Cult Movie: David Fincher's Fight Club still subversive and stylish at 20

Edward Norton and Brad Pitt in David Fincher's Fight Club
Edward Norton and Brad Pitt in David Fincher's Fight Club

Fight Club

IT’S hard to believe Fight Club is 20 years old. I remember first seeing director David Fincher’s 1999 film as if it was yesterday. I staggered alone out of the Strand cinema in Derry after a lunchtime screening perplexed, confused and slightly angry about what I’d just seen.

I didn’t read Chuck Palahniuk’s 1996 source novel until later, so I was unprepared for the assault on the senses that the film would deliver. A pulsating and paranoid fable of modern masculinity and a smart-assed tirade full of pre-Millennium dread and loathing for what society had become, it wrong-footed me and left me unsure of whether I loved it or hated it.

Watching it again two decades on, many of those feelings remain the same.

Fight Club was, and is, a film that’s desperate to provoke a reaction by any means possible. It rails endlessly against man’s emasculation, advertising and the breakdown of traditional community and fires a hundred garbled messages and snippets of quotable dialogue at you with break-neck speed and precision.

It’s also a bit of a mess structurally and never seems sure if it’s really got anything to say or if it just wants to shock you for the sheer sake of it.

Ed Norton is electric as the unreliable narrator who chucks in his mundane office life for the physical pleasures of beating the tar out of his fellow man in hastily organised 'fight clubs'.

Brad Pitt is perfectly cast as the preening soap salesman Tyler Durden who mysteriously appears to guide proceedings along into more dangerous political waters as the film progresses. There’s even a role for Meat Loaf, who gets to sport the most outrageous set of man boobs imaginable, and Helena Bonham Carter turns up as a grief junkie who provides a little much needed female perspective in a male-obsessed world.

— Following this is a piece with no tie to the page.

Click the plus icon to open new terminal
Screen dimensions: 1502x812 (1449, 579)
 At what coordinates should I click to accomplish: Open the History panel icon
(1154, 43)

This was Fincher’s fourth film and while it’s certainly not his most commercially successful – for that you’d have to turn to his excellent 1995 serial killer classic Se7en – it’s possibly his most ambitious.

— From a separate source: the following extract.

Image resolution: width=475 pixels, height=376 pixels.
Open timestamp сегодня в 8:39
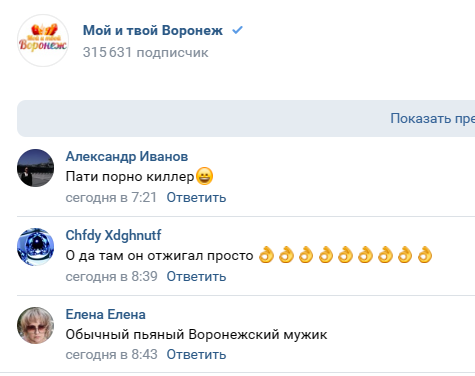pyautogui.click(x=111, y=276)
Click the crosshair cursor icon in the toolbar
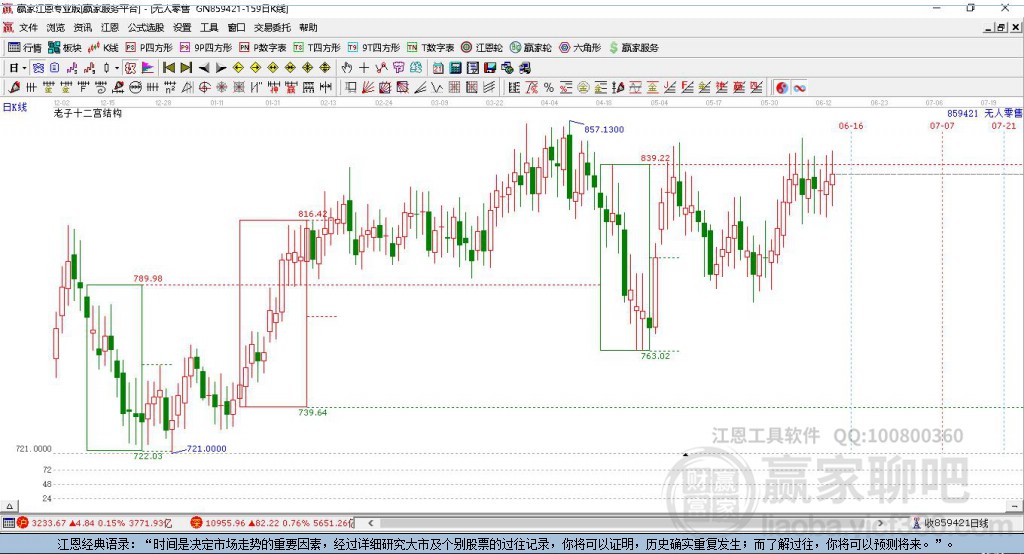The width and height of the screenshot is (1024, 554). 364,67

He plays with conventions, inserts subliminal messages and pulls the rug from under you with an ending that left me shaking my head at the time and still has the same effect today.

It’s a train-wreck of big ideas, brash surface noise and often literally bone-crunching violence, some of which still shocks with its sheer primal ferocity. It looked and sounded incredible in 1999 and still does in 2019.

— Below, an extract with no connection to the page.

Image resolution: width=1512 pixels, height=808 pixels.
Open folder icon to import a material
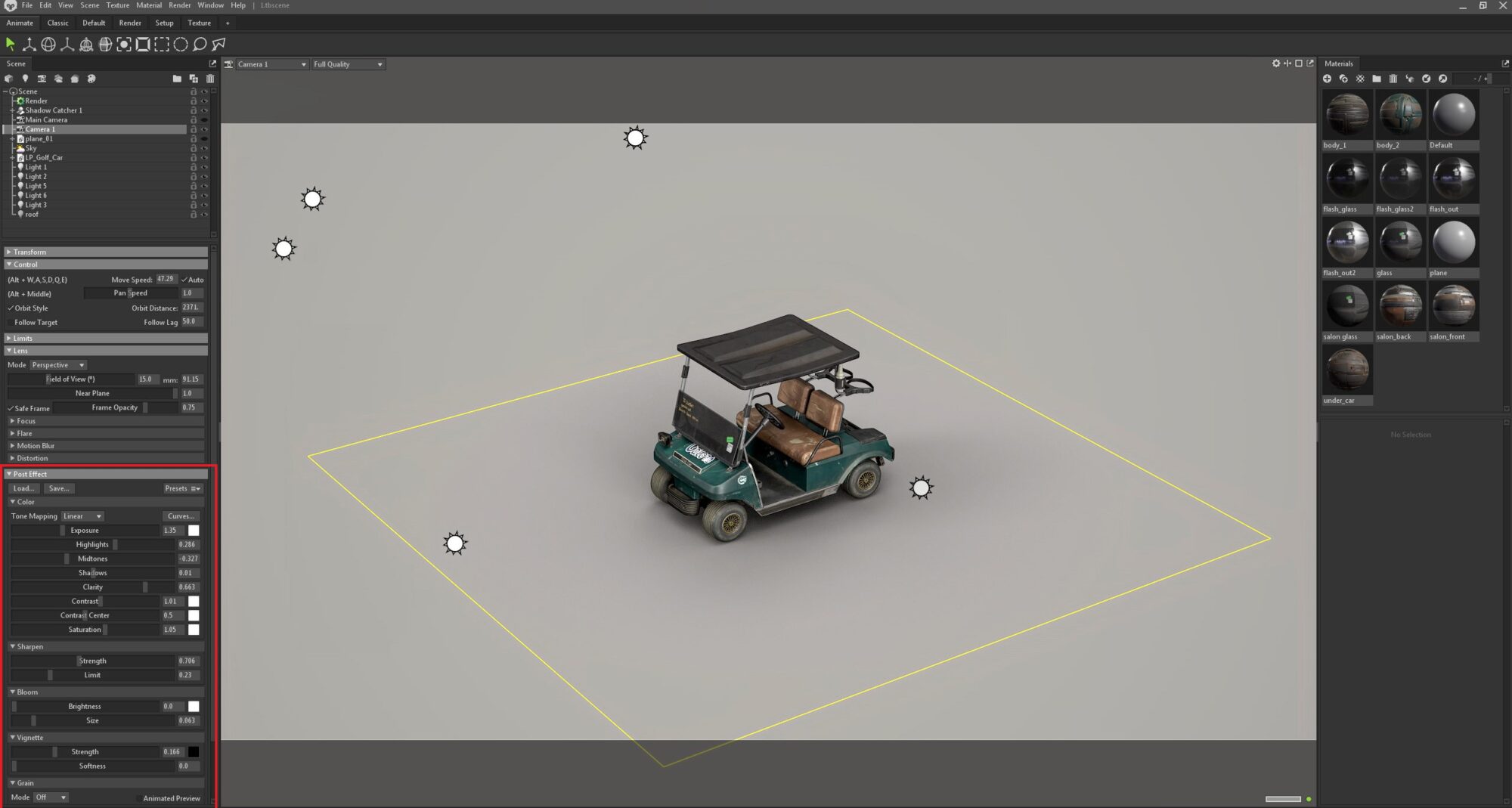coord(1377,79)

A mishmash of grainy style, moody visuals and pounding soundtrack Fight Club comes at you fists flailing and thumps you into submission with its inbuilt sense of superiority.

Throughout the surface outweighs the actual content – but that’s the point, in a way: this is a damning indictment of capitalism, consumerism and greed.

It’s a subversive and submersive shocker that still packs a considerable tooth-loosening punch in the crazed 21st century theme park of Brexit-fried and Trump-helmed 2019.

I still don’t know if I actually like it though.